Ao mesmo tempo que as personagens progridem de nível, terão acesso a novos atributos e golpes de magia, consoante a classe que tenham escolhido depois de visitarem o santuário em Alltrades Abbey. O sistema de classes consiste numa recuperação do terceiro episódio da série e muito embora não seja novidade nos tempos que correm, na altura permitiu aumentar as possibilidades de combate de cada personagem, ficando mais versáteis já que os conhecimentos adquiridos com uma classe não eram apagados pela aplicação de uma nova dedicação, podendo operar uma ligação entre as diversas classes. 

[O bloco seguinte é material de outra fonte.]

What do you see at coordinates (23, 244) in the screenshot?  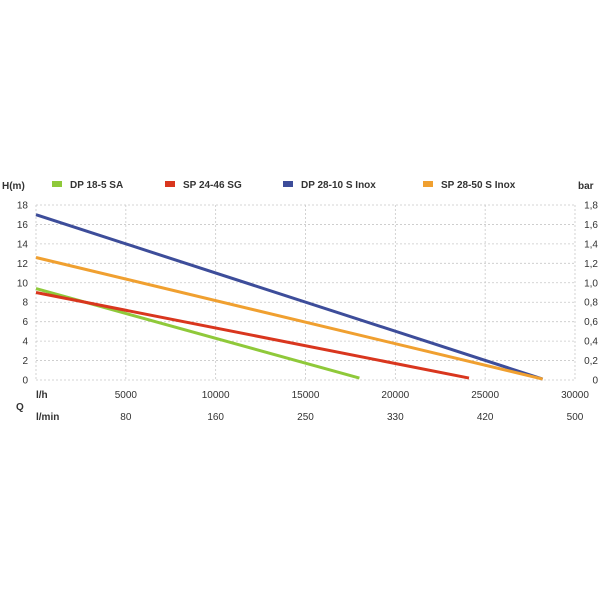 I see `y-tick-label: 14` at bounding box center [23, 244]. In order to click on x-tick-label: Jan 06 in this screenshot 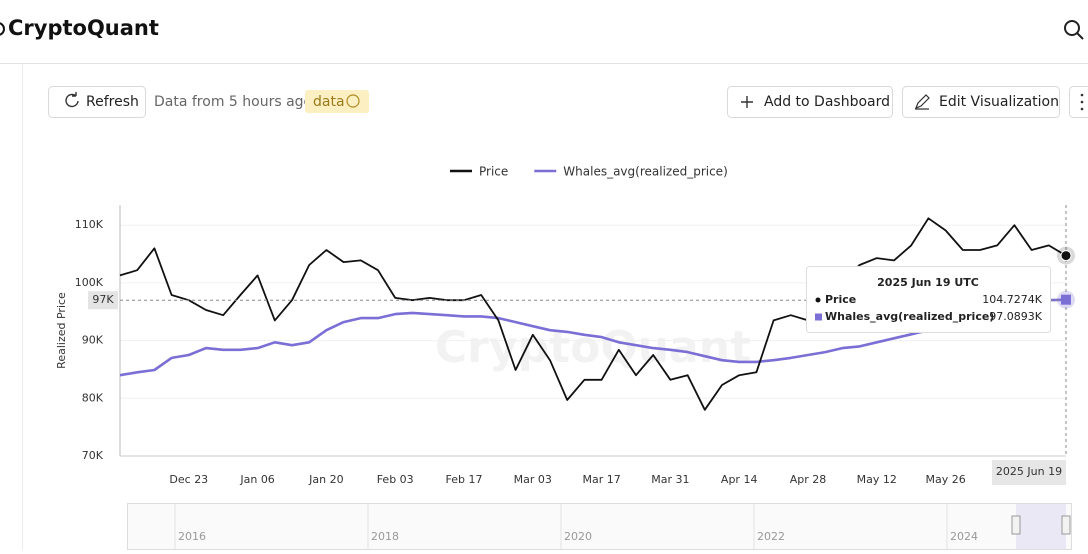, I will do `click(256, 480)`.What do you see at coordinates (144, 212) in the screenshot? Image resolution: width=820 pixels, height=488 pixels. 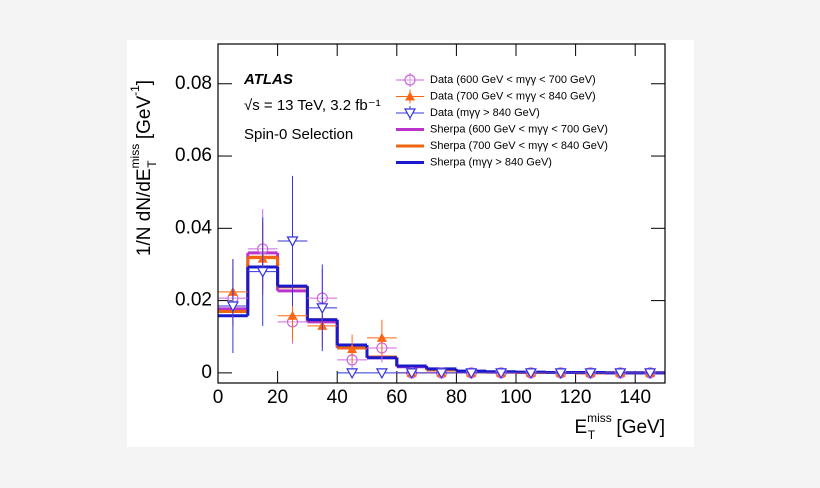 I see `y-axis-label-part: 1/N dN/dE` at bounding box center [144, 212]. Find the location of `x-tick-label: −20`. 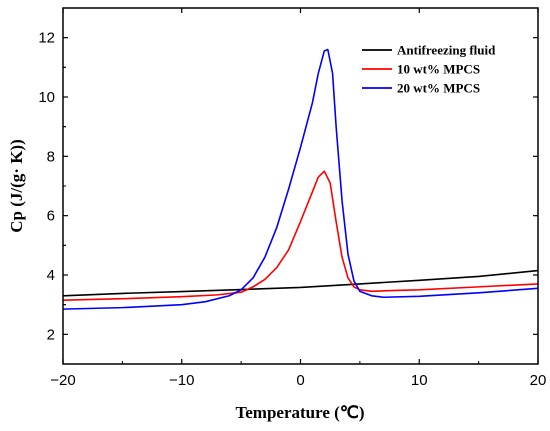

x-tick-label: −20 is located at coordinates (62, 380).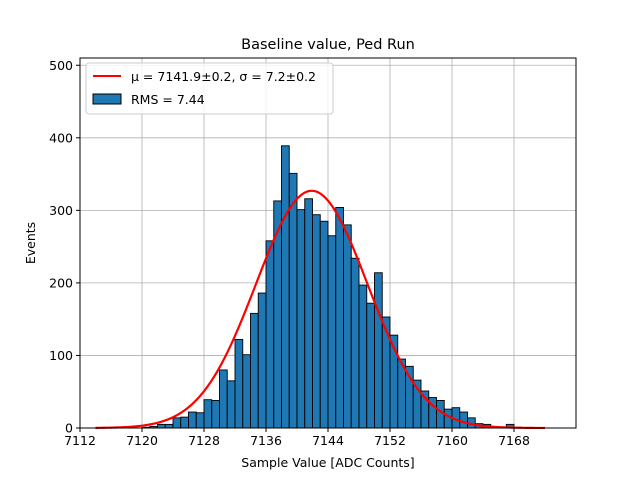  What do you see at coordinates (80, 440) in the screenshot?
I see `x-tick-label: 7112` at bounding box center [80, 440].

O sistema de gravação é fundamental para que nunca tenham de repetir áreas ou determinadas missões e os mecanismos escolhidos permitem assegurar esse objectivo. Assim poderão gravar temporariamente a aventura quando estiverem no mapa mundo (opção que suspende a aventura, possibilita que se desligue a consola e se retome mais tarde) ou então num santuário de uma aldeia, onde devem registar o progresso principal. Explorar as aldeias e localidades a visitar pode ser um prazer. Na conversa com os seus habitantes recolhem-se indícios e dados sobre a aventura, adquirem-se conhecimentos sobre outras personagens, inspeccionam-se livros e outras estantes para encontrar mais saberes e alguns objectos escondidos. 

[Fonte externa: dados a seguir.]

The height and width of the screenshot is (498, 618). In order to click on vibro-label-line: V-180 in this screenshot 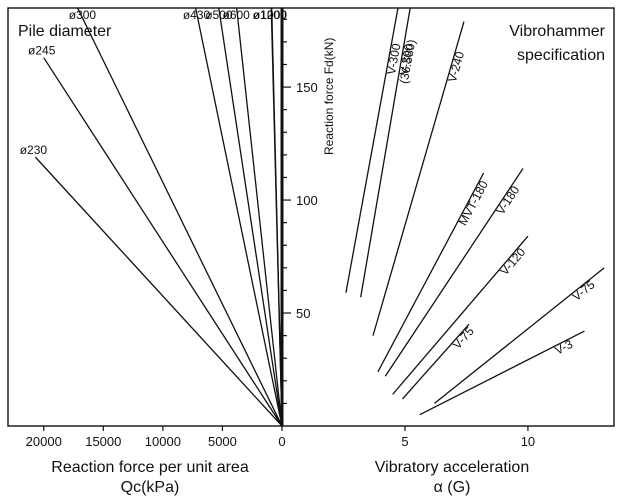, I will do `click(508, 200)`.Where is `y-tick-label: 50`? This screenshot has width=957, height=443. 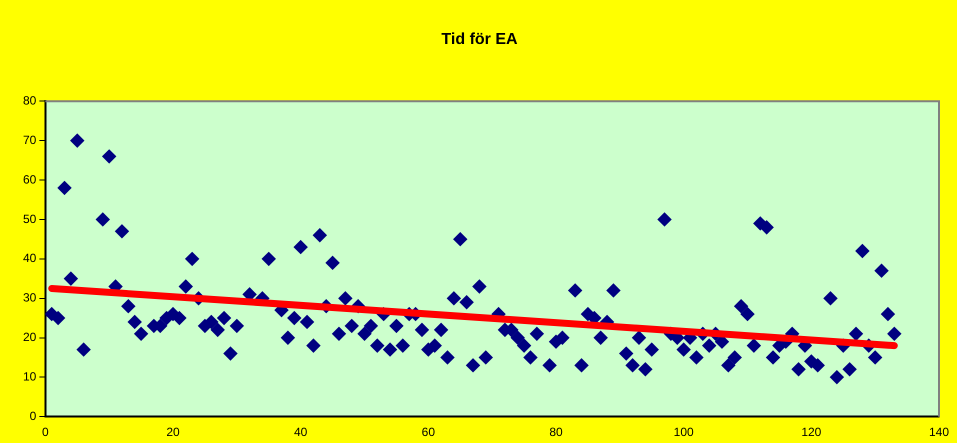 y-tick-label: 50 is located at coordinates (30, 219).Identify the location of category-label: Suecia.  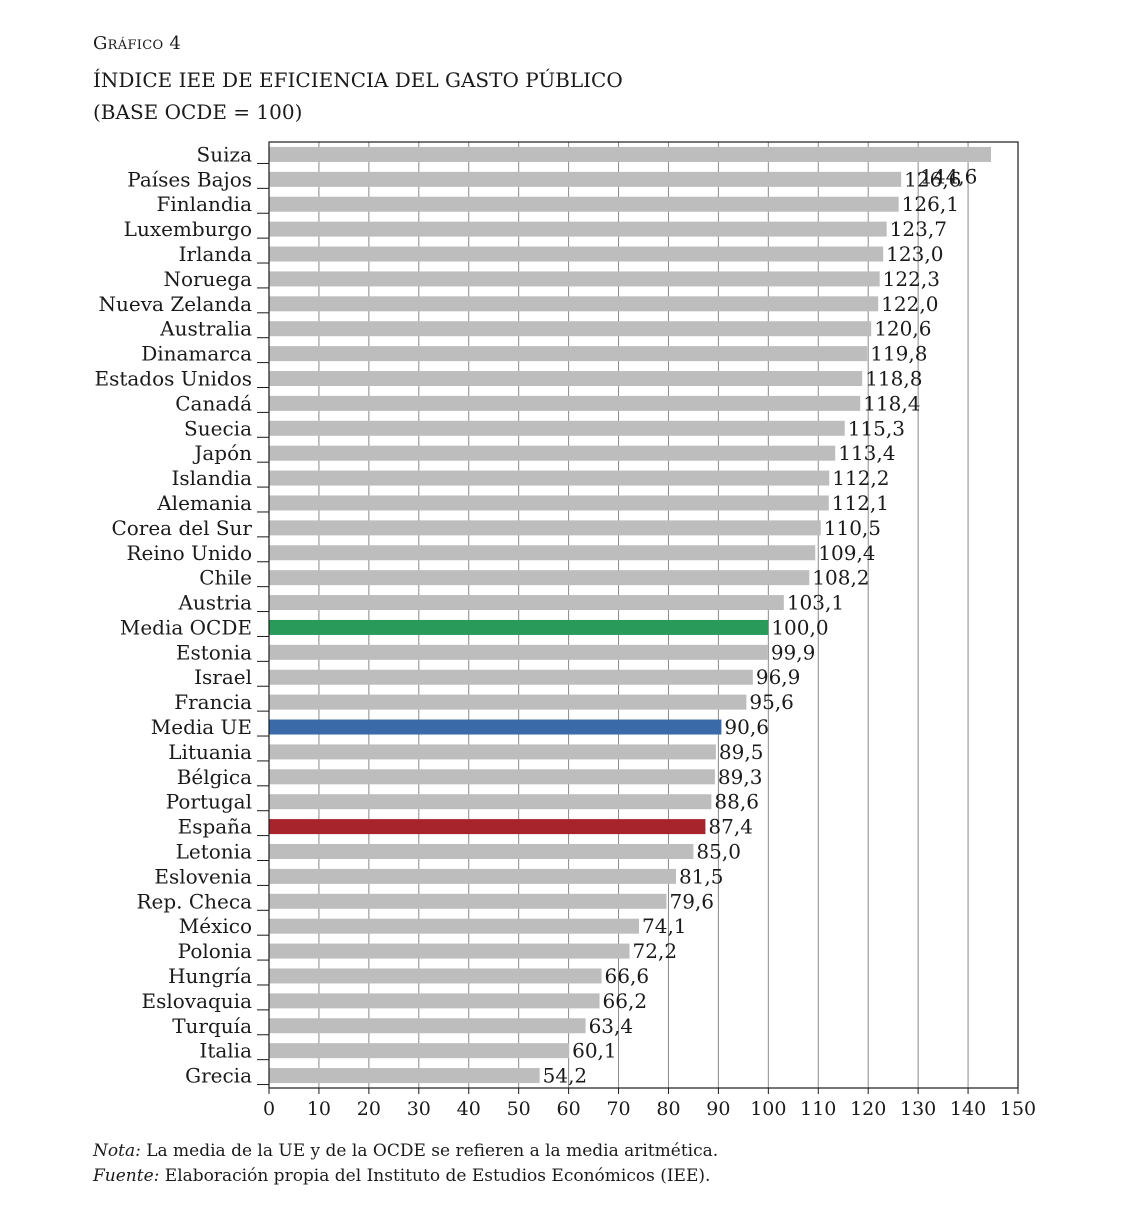
(218, 428).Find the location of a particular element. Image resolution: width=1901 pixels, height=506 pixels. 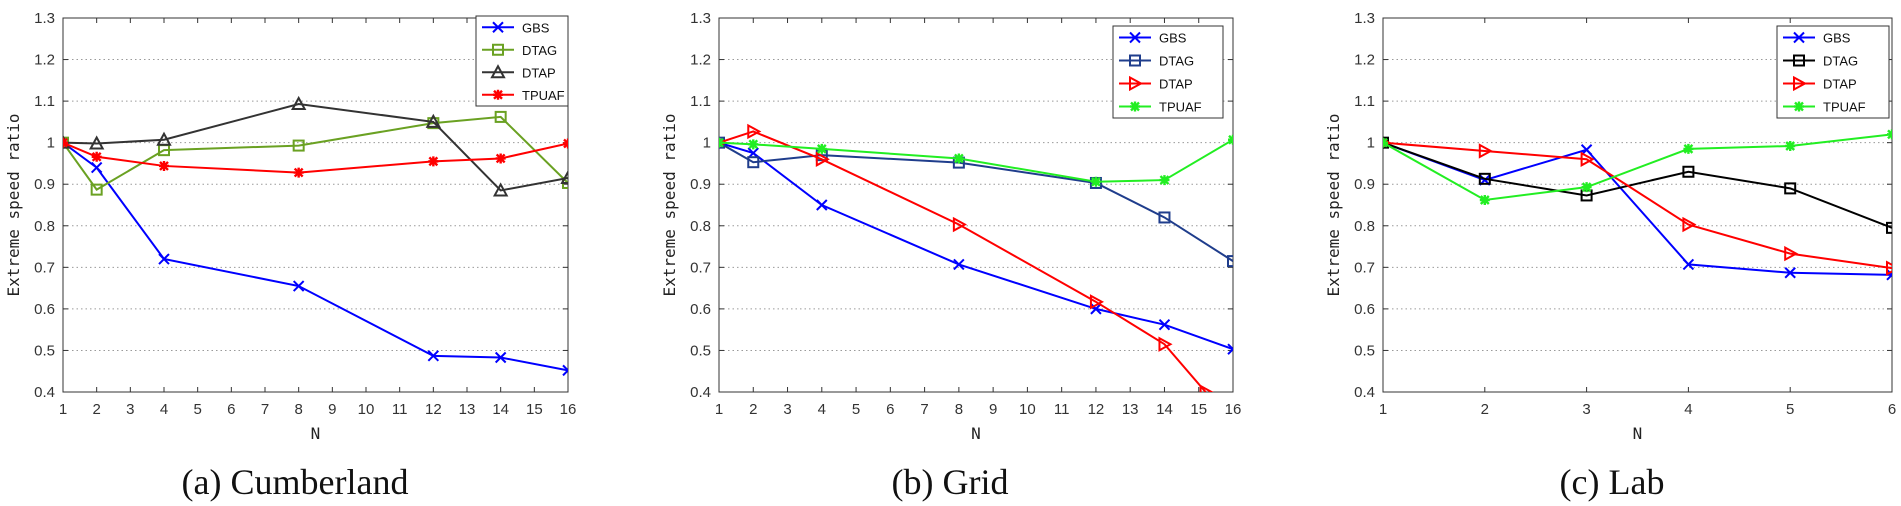

series-dtag is located at coordinates (976, 202).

Muitas vezes a progressão implica que tenham de resolver certos puzzles ou praticar determinadas acções, pois nem sempre o ritmo do jogo obedece a esquema linear. E também não é raro ficarem um pouco perdidos se forçarem o andamento, descorando diálogos e todo um périplo na cidade para acabarem o jogo o mais depressa possível. Este aspecto "old school" da obra dá-lhe um certo charme e é isso que faz de Dragon Quest uma obra irresistível. Tudo bem explorado é o princípio para assegurarem a progressão e de forma segura e se inteirarem devidamente do arco narrativo, já que apesar de existir um tema global que evolui, entre as missões há pontas que interessa unir. Esta grande escala de DQ VI torna o jogo épico e por isso facilmente chega às 50 horas de jogo. 

Como dissemos atrás, esta versão de DQ VI para a DS é uma edição remasterizada do clássico editado para a Super Famicom. Apesar de um melhor colorido e de uma apresentação mais suave não há novidades em termos gráficos, quer no que respeita à exploração, quer durante os combates, mantendo-se com um aspecto globalmente similar ao original. Apesar da ausência de novidades assinaláveis neste capítulo é um jogo que transpira toda a classe de Yuji Horii e Akira Toriyama, pelo traço característico das personagens e dos ambientes de jogo, muito detalhados e plenos de grande empatia. Nisso Horii é um mestre, conseguindo seduzir o jogador mesmo quando oferece um título relativamente condicionado em termos gráficos. Apesar dessa escassez ambos conseguiram feitos notáveis, bem visíveis na caracterização das aldeias, das casas e seus interiores, assim como nas personagens e no excelente rol de inimigos, uma surpresa que se descobre a cada capítulo com visível entusiasmo. 

Por tudo isto, DQ VI é um clássico que merece toda a atenção pelos amantes do género. Um dos melhores jogos da série e que chega à Europa quinze anos depois do lançamento nipónico. Pelo meio várias gerações de sistemas percorridos e um upgrade gráfico que faz dos capítulos VIII, IX jogos actuais e dominantes, com o décimo capítulo como exclusivo Wii. Em comum entre todos eles, um sentido fascinante de exploração e descoberta, envolvidos numa trama da qual é impossível arredar pé até ao visionamento final. Um jogo de larga escala, clássico, seguramente "old school", mas irresistível. Depois de todo este tempo não perdeu nenhuma das mais valias que os japoneses puderam validar em 1995. É certo que poderia estar melhor na adaptação à DS, especialmente na forma como ficou incompatível com a "stylus", mas será que isso conta quando estamos na presença de uma gema que pode ser desfrutada em toda a glória, para mais numa portátil?